A further indication of our failure emerges from the continued rise in the infection rate. According to returns from antenatal clinics, the infection rate climbed 3% between 2002 and 2004. Today, HIV affects every segment of our society, indeed every family.

Comrades and friends,
The causes of the HIV epidemic can be traced, ultimately, to public
health policy failures and the structures of our society.

It starts, first, with the failure to ensure a comprehensive education and prevention campaign. By now, every South African should be well informed on the nature of this infection, how it can be avoided and how it can be treated.

Yet we all know that many people in our townships and villages still fall prey to a host of myths and legends. The media continues to spread sensationalist stories and vicious rumours. And con men like Dr Rath are allowed to report on fake cures and treatments without any adequate rebuke from the authorities. That ignorance can literally kill us: by exposing us to infection, and by leading to vicious stigmatisation of people with HIV. The government in particular continues to lag in education and prevention. It has left this core campaign largely to rich advertising companies that think they can sell AIDS information like they sell luxury cars or cellphones. The dependence on LoveLife has wasted hundreds of millions of rand on glossy publications that provide almost no real information and that seem geared to selling a lifestyle of consumerism for the rich.

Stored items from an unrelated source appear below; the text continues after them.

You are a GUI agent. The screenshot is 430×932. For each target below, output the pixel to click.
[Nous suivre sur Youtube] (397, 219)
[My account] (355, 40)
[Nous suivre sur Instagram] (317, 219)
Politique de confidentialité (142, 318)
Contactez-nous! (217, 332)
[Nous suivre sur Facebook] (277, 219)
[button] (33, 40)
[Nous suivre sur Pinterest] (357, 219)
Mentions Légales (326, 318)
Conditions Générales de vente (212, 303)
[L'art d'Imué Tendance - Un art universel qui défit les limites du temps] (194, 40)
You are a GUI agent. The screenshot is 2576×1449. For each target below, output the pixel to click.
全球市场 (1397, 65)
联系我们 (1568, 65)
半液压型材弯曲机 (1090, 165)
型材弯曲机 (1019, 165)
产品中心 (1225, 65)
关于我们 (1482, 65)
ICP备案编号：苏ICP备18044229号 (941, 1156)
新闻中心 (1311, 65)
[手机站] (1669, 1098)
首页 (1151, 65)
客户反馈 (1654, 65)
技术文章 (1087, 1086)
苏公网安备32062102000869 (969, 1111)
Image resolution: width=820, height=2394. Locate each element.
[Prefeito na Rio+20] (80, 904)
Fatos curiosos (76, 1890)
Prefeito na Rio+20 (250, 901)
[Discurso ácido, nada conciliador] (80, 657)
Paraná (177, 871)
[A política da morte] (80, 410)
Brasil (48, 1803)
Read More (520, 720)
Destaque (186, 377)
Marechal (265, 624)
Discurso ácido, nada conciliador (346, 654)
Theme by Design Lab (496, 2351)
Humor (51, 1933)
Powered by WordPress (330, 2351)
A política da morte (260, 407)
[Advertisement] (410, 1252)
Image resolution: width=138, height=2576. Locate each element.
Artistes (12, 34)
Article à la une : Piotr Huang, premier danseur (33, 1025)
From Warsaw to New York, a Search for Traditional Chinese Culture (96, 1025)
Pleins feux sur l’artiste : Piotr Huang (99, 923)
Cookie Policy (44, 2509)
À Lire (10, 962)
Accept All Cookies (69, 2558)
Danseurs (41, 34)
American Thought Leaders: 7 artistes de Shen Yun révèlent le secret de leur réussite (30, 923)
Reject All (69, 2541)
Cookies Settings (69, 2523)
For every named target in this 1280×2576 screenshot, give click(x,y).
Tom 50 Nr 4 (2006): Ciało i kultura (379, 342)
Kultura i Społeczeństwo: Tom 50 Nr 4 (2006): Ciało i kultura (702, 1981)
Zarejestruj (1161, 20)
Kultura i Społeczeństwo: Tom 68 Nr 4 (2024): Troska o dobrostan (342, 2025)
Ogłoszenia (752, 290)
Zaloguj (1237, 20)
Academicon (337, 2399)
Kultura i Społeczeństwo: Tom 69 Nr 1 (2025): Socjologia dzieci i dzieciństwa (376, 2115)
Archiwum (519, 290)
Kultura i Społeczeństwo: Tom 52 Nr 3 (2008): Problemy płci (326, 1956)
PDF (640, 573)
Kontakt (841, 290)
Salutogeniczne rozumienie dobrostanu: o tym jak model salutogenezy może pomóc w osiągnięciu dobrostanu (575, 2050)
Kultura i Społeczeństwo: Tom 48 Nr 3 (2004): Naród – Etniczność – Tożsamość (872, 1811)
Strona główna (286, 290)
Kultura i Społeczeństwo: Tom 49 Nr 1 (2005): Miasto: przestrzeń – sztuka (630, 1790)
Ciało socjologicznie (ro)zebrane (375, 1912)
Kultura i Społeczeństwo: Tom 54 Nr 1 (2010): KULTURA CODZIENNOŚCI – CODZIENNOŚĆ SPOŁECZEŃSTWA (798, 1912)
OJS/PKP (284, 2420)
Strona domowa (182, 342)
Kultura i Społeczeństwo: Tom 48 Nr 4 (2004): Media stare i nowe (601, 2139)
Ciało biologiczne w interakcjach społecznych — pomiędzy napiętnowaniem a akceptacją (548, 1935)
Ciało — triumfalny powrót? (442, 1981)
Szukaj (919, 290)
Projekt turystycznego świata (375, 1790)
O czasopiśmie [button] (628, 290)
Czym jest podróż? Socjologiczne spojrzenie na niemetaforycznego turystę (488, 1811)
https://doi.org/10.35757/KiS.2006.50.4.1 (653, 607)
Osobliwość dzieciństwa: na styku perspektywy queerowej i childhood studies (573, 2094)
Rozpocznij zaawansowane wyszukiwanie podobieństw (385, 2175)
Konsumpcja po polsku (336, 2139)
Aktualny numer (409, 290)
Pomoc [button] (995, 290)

In the real world, where most live, two out of five workers still earn under R1000 a month, and unemployment is running over 40%. Where are the LoveLife publications and broadcasts for workers and the poor? Where are the education programmes to reach all our people where they are - in the townships, in villages, in schools and in the workplace? Every government department should be informing our people about HIV. Every civil society organisation should be pulled into the struggle.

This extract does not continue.